Start MATERIALS PROVIDED

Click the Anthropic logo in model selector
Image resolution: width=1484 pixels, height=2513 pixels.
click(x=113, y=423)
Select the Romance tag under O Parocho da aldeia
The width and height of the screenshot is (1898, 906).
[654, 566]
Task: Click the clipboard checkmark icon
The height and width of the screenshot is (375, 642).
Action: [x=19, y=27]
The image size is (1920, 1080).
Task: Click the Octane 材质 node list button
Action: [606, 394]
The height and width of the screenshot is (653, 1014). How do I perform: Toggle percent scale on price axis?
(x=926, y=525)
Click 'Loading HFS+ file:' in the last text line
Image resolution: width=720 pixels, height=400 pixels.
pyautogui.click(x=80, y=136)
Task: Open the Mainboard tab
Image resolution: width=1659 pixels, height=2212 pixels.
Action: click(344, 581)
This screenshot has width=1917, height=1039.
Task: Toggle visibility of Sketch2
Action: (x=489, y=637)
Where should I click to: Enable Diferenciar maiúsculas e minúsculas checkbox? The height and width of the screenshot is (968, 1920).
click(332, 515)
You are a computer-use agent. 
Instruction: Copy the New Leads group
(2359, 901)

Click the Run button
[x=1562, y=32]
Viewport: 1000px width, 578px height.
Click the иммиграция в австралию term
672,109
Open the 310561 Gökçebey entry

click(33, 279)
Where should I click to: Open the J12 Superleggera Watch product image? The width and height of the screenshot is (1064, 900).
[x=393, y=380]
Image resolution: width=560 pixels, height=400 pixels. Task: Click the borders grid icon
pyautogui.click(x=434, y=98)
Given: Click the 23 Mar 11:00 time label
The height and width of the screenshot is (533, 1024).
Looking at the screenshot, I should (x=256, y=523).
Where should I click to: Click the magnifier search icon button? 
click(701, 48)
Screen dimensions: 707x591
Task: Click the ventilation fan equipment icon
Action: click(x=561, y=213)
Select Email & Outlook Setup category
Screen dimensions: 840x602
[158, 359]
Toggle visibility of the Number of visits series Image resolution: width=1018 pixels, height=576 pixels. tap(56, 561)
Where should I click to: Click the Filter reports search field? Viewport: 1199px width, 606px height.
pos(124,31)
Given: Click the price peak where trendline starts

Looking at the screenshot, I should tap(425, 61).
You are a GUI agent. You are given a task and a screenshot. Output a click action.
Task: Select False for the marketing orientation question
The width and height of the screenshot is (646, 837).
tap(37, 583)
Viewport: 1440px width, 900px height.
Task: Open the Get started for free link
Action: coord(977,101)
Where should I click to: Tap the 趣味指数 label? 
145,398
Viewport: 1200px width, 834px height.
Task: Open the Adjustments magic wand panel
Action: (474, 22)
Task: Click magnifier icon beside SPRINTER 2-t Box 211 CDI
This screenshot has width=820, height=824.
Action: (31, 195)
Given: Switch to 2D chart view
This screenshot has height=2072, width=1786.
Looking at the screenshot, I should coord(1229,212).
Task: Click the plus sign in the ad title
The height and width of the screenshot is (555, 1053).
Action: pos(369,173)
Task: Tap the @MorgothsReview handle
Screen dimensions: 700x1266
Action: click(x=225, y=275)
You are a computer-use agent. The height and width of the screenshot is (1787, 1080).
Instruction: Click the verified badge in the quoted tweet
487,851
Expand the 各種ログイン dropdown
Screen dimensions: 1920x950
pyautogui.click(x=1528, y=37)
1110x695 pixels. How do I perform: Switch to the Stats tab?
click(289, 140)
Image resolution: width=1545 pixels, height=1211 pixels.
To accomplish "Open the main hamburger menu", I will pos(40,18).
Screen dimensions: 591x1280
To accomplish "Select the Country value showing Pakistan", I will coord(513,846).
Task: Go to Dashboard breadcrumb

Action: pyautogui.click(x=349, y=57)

End MATERIALS PROVIDED

> DESCRIPTION OF THE TASK: Transcribe all of the data above verbatim, line for line.

> IN RESPONSE:
Click the Anthropic logo in model selector
Image resolution: width=1484 pixels, height=2513 pixels.
click(x=113, y=423)
Select the Romance tag under O Parocho da aldeia
The width and height of the screenshot is (1898, 906).
[654, 566]
Task: Click the clipboard checkmark icon
The height and width of the screenshot is (375, 642).
Action: [x=19, y=27]
The image size is (1920, 1080).
Task: Click the Octane 材质 node list button
Action: [606, 394]
The height and width of the screenshot is (653, 1014). How do I perform: Toggle percent scale on price axis?
(x=926, y=525)
Click 'Loading HFS+ file:' in the last text line
Image resolution: width=720 pixels, height=400 pixels.
pyautogui.click(x=80, y=136)
Task: Open the Mainboard tab
Image resolution: width=1659 pixels, height=2212 pixels.
Action: click(344, 581)
This screenshot has width=1917, height=1039.
Task: Toggle visibility of Sketch2
Action: (x=489, y=637)
Where should I click to: Enable Diferenciar maiúsculas e minúsculas checkbox? The height and width of the screenshot is (968, 1920).
click(332, 515)
You are a computer-use agent. 
Instruction: Copy the New Leads group
(2359, 901)

Click the Run button
[x=1562, y=32]
Viewport: 1000px width, 578px height.
Click the иммиграция в австралию term
672,109
Open the 310561 Gökçebey entry

click(33, 279)
Where should I click to: Open the J12 Superleggera Watch product image? The width and height of the screenshot is (1064, 900).
[x=393, y=380]
Image resolution: width=560 pixels, height=400 pixels. Task: Click the borders grid icon
pyautogui.click(x=434, y=98)
Given: Click the 23 Mar 11:00 time label
The height and width of the screenshot is (533, 1024).
Looking at the screenshot, I should (x=256, y=523).
Where should I click to: Click the magnifier search icon button? 
click(701, 48)
Screen dimensions: 707x591
Task: Click the ventilation fan equipment icon
Action: click(x=561, y=213)
Select Email & Outlook Setup category
Screen dimensions: 840x602
[158, 359]
Toggle visibility of the Number of visits series Image resolution: width=1018 pixels, height=576 pixels. tap(56, 561)
Where should I click to: Click the Filter reports search field? Viewport: 1199px width, 606px height.
pos(124,31)
Given: Click the price peak where trendline starts

Looking at the screenshot, I should tap(425, 61).
You are a GUI agent. You are given a task and a screenshot. Output a click action.
Task: Select False for the marketing orientation question
The width and height of the screenshot is (646, 837).
tap(37, 583)
Viewport: 1440px width, 900px height.
Task: Open the Get started for free link
Action: coord(977,101)
Where should I click to: Tap the 趣味指数 label? 
145,398
Viewport: 1200px width, 834px height.
Task: Open the Adjustments magic wand panel
Action: (474, 22)
Task: Click magnifier icon beside SPRINTER 2-t Box 211 CDI
This screenshot has width=820, height=824.
Action: (31, 195)
Given: Switch to 2D chart view
This screenshot has height=2072, width=1786.
Looking at the screenshot, I should coord(1229,212).
Task: Click the plus sign in the ad title
The height and width of the screenshot is (555, 1053).
Action: pos(369,173)
Task: Tap the @MorgothsReview handle
Screen dimensions: 700x1266
Action: click(x=225, y=275)
You are a computer-use agent. The height and width of the screenshot is (1787, 1080).
Instruction: Click the verified badge in the quoted tweet
487,851
Expand the 各種ログイン dropdown
Screen dimensions: 1920x950
pyautogui.click(x=1528, y=37)
1110x695 pixels. How do I perform: Switch to the Stats tab?
click(289, 140)
Image resolution: width=1545 pixels, height=1211 pixels.
To accomplish "Open the main hamburger menu", I will pos(40,18).
Screen dimensions: 591x1280
To accomplish "Select the Country value showing Pakistan", I will coord(513,846).
Task: Go to Dashboard breadcrumb

Action: pyautogui.click(x=349, y=57)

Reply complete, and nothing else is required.